The question is what happens when the switch is open and suggest a useful practical modification to the primary circuit.
My argument is that when the switch opens, the voltage supplied to solenoid 1 drops to 0 hence by Lenz's law, an opposite current flows through it and hence would still induce a voltage to solenoid 2. But in terms of modification, I am not really sure, would a diode in circuit 1 prevent the Lenz current?
Best Answer
When a switch opens, a current drops to zero, but not a voltage. The voltage across the switch is known to be zero only when the switch is closed.
The automobile spark coil has switch, battery, and primary (solenoid) winding which are in series. When the switch is closed, the battery is in series with the solenoid (and maybe a ballast resistor, but that's a minor detail). That puts a voltage across the solenoid, which causes a rising electric current. At this time, the secondary (solenoid #2) carries no current, but that is about to change. The primary current magnetizes the iron core of the 'transformer' which is the spark coil. Magnetization of the iron stores up energy, just as charge in a battery does.
When the switch is opened, the CURRENT in the primary winding goes to zero, and the magnetized iron in the coil starts to demagnetize. Magnetization rising caused about +12V across the primary, and magnetization dropping causes about -12... then -120... then -300V on the primary. Meanwhile, the secondary is just as much an induction winding on the core as the primary was, and it gets its own (rather higher) voltage, up to -40,000 V, because it has more turns around the core (of finer wire) than the primary did.

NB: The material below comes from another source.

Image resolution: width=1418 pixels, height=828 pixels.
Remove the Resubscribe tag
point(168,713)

Then another switch closes. The 'other switch' is the least-insulated metal-to-ground part of the secondary circuit, and it only closes in the sense that it ceases to block current. There's now a small lightning-bolt, and a conductive blob of ionized gas, in a small gap between the spark plug electrodes.
Now, the voltage on the secondary drops as the current flows in the direction that demagnetizes that iron core, and when there's no longer enough voltage to keep the gap filled with ionized (conducting) gas, the spark winks out.

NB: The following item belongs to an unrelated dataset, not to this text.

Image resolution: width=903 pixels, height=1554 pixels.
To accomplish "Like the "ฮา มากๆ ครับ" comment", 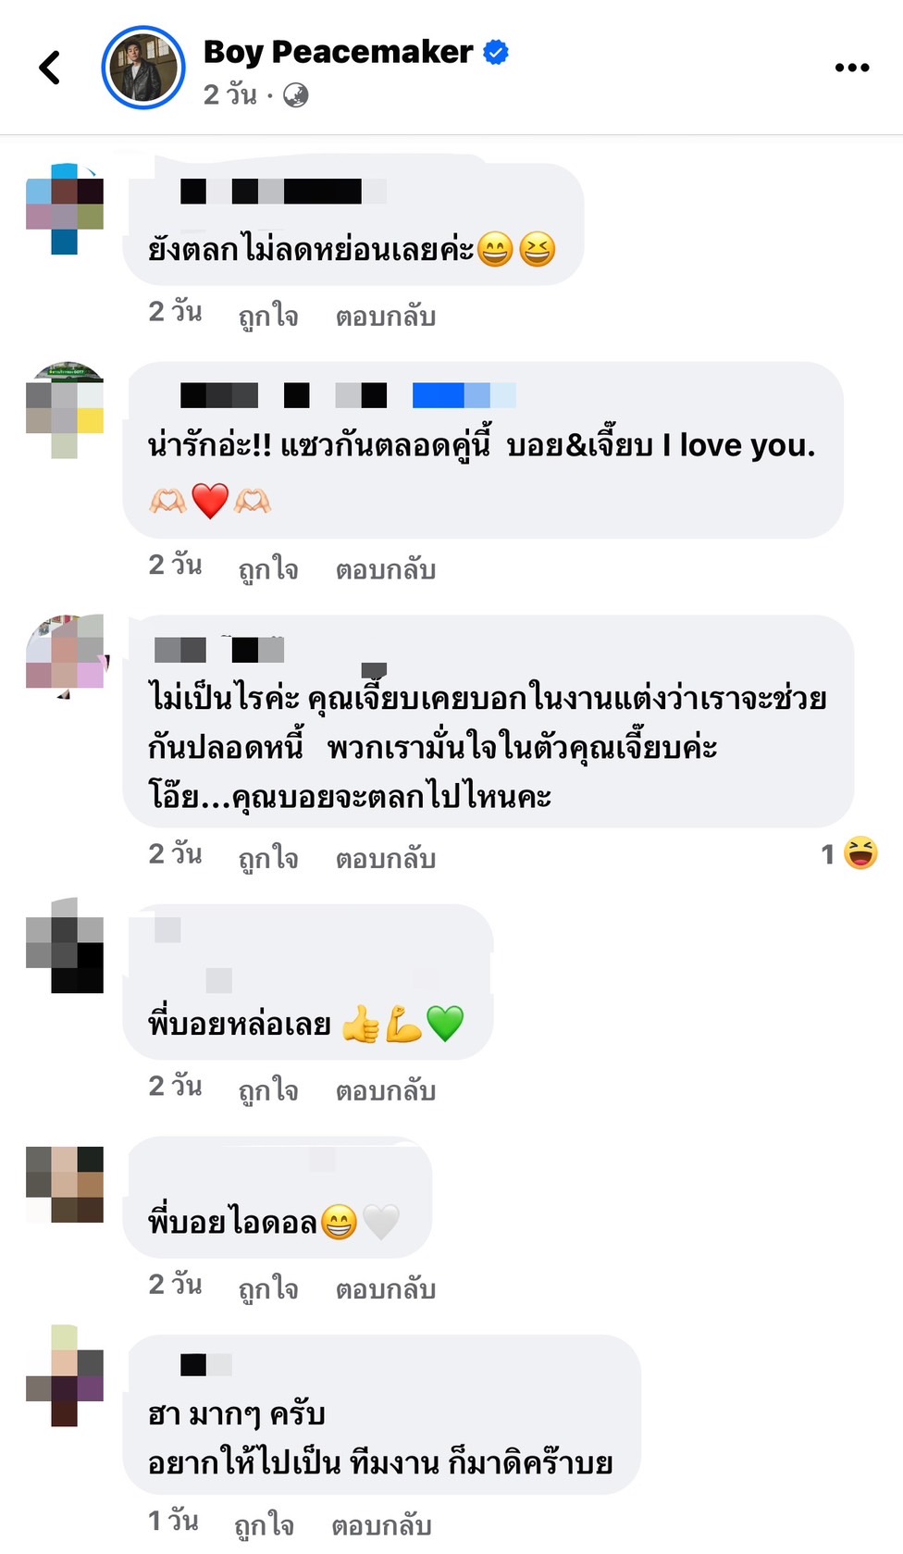I will tap(264, 1524).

Yes, a diode in the primary circuit WOULD prevent the spark current, by being a switch that closes at much lower voltage (about -1V on the primary, when perhaps 130V is across the secondary). The diode could be either across the primary of the coil, or from the primary to the battery (i.e. across the switch); the battery voltage is only a small difference from ground.
With the diode acting as clamp, the primary voltage swings from +12V to -1V, the secondary ranges from +1500 to -130, and the spark plug doesn't fire. Without the diode, the secondary would see +1500 to -40,000V, and a spark is born.